While the PSR cannot introduce a financial incentive on fraud origination, it said social media and telecoms firms can and should do much more to prevent APP fraud.
The regulator said it welcomes the publication of the UK’s Online Fraud Charter, saying this takes an important step towards raising standards of protection against fraud on social media and telecoms platforms.
A spokesman for Pay.UK said: “We welcome the publication of the PSR’s finalised legal instruments for the APP reimbursement regime which place requirements on payment service providers to reimburse victims of APP fraud.
“We are playing our part, as directed by the PSR, in implementing the regime next year. We will continue our engagement with industry, regulators, and other stakeholders, including sharing our latest implementation plans as soon as possible.”
Emma Lovell, chief executive of the Lending Standards Board, which oversees the Contingent Reimbursement Model (CRM) code that is currently in place, said: “While mandatory reimbursement for authorised push payment fraud is welcome, we cannot lose focus on the importance of fraud prevention – the only way to truly prevent customer harm from occurring.”

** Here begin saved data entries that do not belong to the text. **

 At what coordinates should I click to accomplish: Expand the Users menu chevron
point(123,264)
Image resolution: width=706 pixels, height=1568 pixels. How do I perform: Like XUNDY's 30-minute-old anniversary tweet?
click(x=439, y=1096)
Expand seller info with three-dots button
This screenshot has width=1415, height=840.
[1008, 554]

She said the existing code requires signatory firms to take steps to prevent APP fraud from happening in the first place, adding: “It is vital that progress made in these areas does not fall away after October 2024.”
Paul Davis, director of fraud prevention at TSB, which has its own fraud reimbursement guarantee, said: “Having long campaigned for a higher level of fraud protection for consumers, these new rules will make a huge difference to the many innocent scam victims of other banks, who currently face a lottery when trying to get their money back.
“However, it’s vital that both social media and telecoms companies introduce much-needed anti-fraud measures to stop fraud from happening in the first place.”